• TASK BRIEF:
Should any entry look odd, write it out exactly anyway, along with all the rest.

++++++++++

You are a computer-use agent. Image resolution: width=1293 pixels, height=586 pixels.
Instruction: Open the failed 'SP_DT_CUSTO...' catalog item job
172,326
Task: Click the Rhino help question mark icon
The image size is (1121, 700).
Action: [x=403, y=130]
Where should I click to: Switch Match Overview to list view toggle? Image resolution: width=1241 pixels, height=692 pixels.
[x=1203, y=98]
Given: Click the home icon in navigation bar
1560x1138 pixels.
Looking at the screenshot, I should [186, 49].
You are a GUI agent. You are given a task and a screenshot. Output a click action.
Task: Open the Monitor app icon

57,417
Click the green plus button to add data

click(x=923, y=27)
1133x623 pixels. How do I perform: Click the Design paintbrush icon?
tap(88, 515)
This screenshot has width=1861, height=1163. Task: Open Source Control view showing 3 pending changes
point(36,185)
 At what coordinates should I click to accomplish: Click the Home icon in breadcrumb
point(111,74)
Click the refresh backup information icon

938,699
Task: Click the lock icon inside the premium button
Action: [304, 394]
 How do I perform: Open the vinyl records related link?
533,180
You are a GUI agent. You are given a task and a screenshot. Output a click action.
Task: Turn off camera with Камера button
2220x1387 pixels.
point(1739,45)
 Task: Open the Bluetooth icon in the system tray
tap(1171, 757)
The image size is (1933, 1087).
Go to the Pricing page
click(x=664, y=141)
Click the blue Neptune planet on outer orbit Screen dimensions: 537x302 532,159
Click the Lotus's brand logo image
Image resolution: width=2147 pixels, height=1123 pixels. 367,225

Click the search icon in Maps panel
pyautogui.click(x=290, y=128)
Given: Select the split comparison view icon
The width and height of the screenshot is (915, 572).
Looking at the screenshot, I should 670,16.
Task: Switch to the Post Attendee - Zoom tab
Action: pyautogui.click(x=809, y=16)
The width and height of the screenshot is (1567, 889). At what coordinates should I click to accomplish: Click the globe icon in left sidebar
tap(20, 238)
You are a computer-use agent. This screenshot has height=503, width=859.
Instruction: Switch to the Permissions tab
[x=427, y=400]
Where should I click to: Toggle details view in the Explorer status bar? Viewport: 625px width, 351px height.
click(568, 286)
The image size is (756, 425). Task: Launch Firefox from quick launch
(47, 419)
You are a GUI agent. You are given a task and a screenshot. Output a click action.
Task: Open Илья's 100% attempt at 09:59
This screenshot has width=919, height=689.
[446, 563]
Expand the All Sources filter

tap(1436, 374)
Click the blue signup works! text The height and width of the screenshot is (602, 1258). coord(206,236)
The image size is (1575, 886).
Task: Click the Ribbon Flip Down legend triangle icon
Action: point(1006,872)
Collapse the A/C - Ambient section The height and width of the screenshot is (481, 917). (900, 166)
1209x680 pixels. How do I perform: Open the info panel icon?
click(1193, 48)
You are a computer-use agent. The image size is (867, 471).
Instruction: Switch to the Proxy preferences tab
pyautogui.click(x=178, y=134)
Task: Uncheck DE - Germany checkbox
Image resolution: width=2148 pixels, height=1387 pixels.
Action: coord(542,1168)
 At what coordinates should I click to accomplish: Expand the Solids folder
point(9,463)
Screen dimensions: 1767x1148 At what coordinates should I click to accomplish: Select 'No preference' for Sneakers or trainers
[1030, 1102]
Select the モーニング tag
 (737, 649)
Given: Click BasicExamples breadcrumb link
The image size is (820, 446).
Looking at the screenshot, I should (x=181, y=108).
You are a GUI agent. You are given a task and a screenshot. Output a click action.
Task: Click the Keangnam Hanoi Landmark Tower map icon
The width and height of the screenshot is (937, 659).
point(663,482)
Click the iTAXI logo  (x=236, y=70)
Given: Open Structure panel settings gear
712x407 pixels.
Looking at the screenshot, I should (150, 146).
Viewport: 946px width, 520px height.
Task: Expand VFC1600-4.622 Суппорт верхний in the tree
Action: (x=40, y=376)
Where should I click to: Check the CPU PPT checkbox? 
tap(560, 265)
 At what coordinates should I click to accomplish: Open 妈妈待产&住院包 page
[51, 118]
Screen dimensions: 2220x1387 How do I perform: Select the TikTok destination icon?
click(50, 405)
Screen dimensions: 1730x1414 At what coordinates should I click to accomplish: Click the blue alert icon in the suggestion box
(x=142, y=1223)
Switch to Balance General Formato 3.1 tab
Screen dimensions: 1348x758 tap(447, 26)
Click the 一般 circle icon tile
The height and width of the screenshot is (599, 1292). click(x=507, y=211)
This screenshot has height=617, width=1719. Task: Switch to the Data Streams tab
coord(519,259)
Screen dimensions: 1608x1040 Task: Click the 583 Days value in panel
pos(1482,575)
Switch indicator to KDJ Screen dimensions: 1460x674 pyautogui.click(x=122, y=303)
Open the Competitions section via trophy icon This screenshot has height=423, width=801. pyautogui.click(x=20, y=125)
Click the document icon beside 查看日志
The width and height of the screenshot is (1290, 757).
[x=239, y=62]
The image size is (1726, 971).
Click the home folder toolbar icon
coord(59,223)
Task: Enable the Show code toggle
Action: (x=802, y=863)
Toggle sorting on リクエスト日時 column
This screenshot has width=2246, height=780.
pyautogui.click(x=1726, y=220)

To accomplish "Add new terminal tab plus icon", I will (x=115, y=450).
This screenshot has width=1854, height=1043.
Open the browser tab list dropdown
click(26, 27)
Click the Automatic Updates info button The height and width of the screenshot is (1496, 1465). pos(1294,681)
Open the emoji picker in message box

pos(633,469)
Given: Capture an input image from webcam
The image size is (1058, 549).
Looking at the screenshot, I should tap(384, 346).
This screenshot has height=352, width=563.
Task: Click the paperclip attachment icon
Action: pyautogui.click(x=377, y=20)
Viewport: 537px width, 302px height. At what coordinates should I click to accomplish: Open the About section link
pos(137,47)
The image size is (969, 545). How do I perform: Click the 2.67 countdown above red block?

++++++++++

• EXERCISE RESPONSE:
You are a computer-use agent. Image resolution: width=1293 pixels, height=586 pixels.
Instruction: Open the failed 'SP_DT_CUSTO...' catalog item job
172,326
Task: Click the Rhino help question mark icon
The image size is (1121, 700).
Action: [x=403, y=130]
Where should I click to: Switch Match Overview to list view toggle? Image resolution: width=1241 pixels, height=692 pixels.
[x=1203, y=98]
Given: Click the home icon in navigation bar
1560x1138 pixels.
Looking at the screenshot, I should [186, 49].
You are a GUI agent. You are given a task and a screenshot. Output a click action.
Task: Open the Monitor app icon

57,417
Click the green plus button to add data

click(x=923, y=27)
1133x623 pixels. How do I perform: Click the Design paintbrush icon?
tap(88, 515)
This screenshot has width=1861, height=1163. Task: Open Source Control view showing 3 pending changes
point(36,185)
 At what coordinates should I click to accomplish: Click the Home icon in breadcrumb
point(111,74)
Click the refresh backup information icon

938,699
Task: Click the lock icon inside the premium button
Action: [304, 394]
 How do I perform: Open the vinyl records related link?
533,180
You are a GUI agent. You are given a task and a screenshot. Output a click action.
Task: Turn off camera with Камера button
2220x1387 pixels.
point(1739,45)
 Task: Open the Bluetooth icon in the system tray
tap(1171, 757)
The image size is (1933, 1087).
Go to the Pricing page
click(x=664, y=141)
Click the blue Neptune planet on outer orbit Screen dimensions: 537x302 532,159
Click the Lotus's brand logo image
Image resolution: width=2147 pixels, height=1123 pixels. 367,225

Click the search icon in Maps panel
pyautogui.click(x=290, y=128)
Given: Select the split comparison view icon
The width and height of the screenshot is (915, 572).
Looking at the screenshot, I should 670,16.
Task: Switch to the Post Attendee - Zoom tab
Action: pyautogui.click(x=809, y=16)
The width and height of the screenshot is (1567, 889). At what coordinates should I click to accomplish: Click the globe icon in left sidebar
tap(20, 238)
You are a computer-use agent. This screenshot has height=503, width=859.
Instruction: Switch to the Permissions tab
[x=427, y=400]
Where should I click to: Toggle details view in the Explorer status bar? Viewport: 625px width, 351px height.
click(568, 286)
The image size is (756, 425). Task: Launch Firefox from quick launch
(47, 419)
You are a GUI agent. You are given a task and a screenshot. Output a click action.
Task: Open Илья's 100% attempt at 09:59
This screenshot has width=919, height=689.
[446, 563]
Expand the All Sources filter

tap(1436, 374)
Click the blue signup works! text The height and width of the screenshot is (602, 1258). coord(206,236)
The image size is (1575, 886).
Task: Click the Ribbon Flip Down legend triangle icon
Action: point(1006,872)
Collapse the A/C - Ambient section The height and width of the screenshot is (481, 917). (900, 166)
1209x680 pixels. How do I perform: Open the info panel icon?
click(1193, 48)
You are a computer-use agent. The image size is (867, 471).
Instruction: Switch to the Proxy preferences tab
pyautogui.click(x=178, y=134)
Task: Uncheck DE - Germany checkbox
Image resolution: width=2148 pixels, height=1387 pixels.
Action: coord(542,1168)
 At what coordinates should I click to accomplish: Expand the Solids folder
point(9,463)
Screen dimensions: 1767x1148 At what coordinates should I click to accomplish: Select 'No preference' for Sneakers or trainers
[1030, 1102]
Select the モーニング tag
 (737, 649)
Given: Click BasicExamples breadcrumb link
The image size is (820, 446).
Looking at the screenshot, I should (x=181, y=108).
You are a GUI agent. You are given a task and a screenshot. Output a click action.
Task: Click the Keangnam Hanoi Landmark Tower map icon
The width and height of the screenshot is (937, 659).
point(663,482)
Click the iTAXI logo  (x=236, y=70)
Given: Open Structure panel settings gear
712x407 pixels.
Looking at the screenshot, I should (150, 146).
Viewport: 946px width, 520px height.
Task: Expand VFC1600-4.622 Суппорт верхний in the tree
Action: (x=40, y=376)
Where should I click to: Check the CPU PPT checkbox? 
tap(560, 265)
 At what coordinates should I click to accomplish: Open 妈妈待产&住院包 page
[51, 118]
Screen dimensions: 2220x1387 How do I perform: Select the TikTok destination icon?
click(50, 405)
Screen dimensions: 1730x1414 At what coordinates should I click to accomplish: Click the blue alert icon in the suggestion box
(x=142, y=1223)
Switch to Balance General Formato 3.1 tab
Screen dimensions: 1348x758 tap(447, 26)
Click the 一般 circle icon tile
The height and width of the screenshot is (599, 1292). click(x=507, y=211)
This screenshot has height=617, width=1719. Task: Switch to the Data Streams tab
coord(519,259)
Screen dimensions: 1608x1040 Task: Click the 583 Days value in panel
pos(1482,575)
Switch indicator to KDJ Screen dimensions: 1460x674 pyautogui.click(x=122, y=303)
Open the Competitions section via trophy icon This screenshot has height=423, width=801. pyautogui.click(x=20, y=125)
Click the document icon beside 查看日志
The width and height of the screenshot is (1290, 757).
[x=239, y=62]
The image size is (1726, 971).
Click the home folder toolbar icon
coord(59,223)
Task: Enable the Show code toggle
Action: (x=802, y=863)
Toggle sorting on リクエスト日時 column
This screenshot has width=2246, height=780.
pyautogui.click(x=1726, y=220)

To accomplish "Add new terminal tab plus icon", I will (x=115, y=450).
This screenshot has width=1854, height=1043.
Open the browser tab list dropdown
click(26, 27)
Click the Automatic Updates info button The height and width of the screenshot is (1496, 1465). pos(1294,681)
Open the emoji picker in message box

pos(633,469)
Given: Capture an input image from webcam
The image size is (1058, 549).
Looking at the screenshot, I should tap(384, 346).
This screenshot has height=352, width=563.
Task: Click the paperclip attachment icon
Action: pyautogui.click(x=377, y=20)
Viewport: 537px width, 302px height. At what coordinates should I click to accomplish: Open the About section link
pos(137,47)
The image size is (969, 545). How do I perform: Click the 2.67 countdown above red block?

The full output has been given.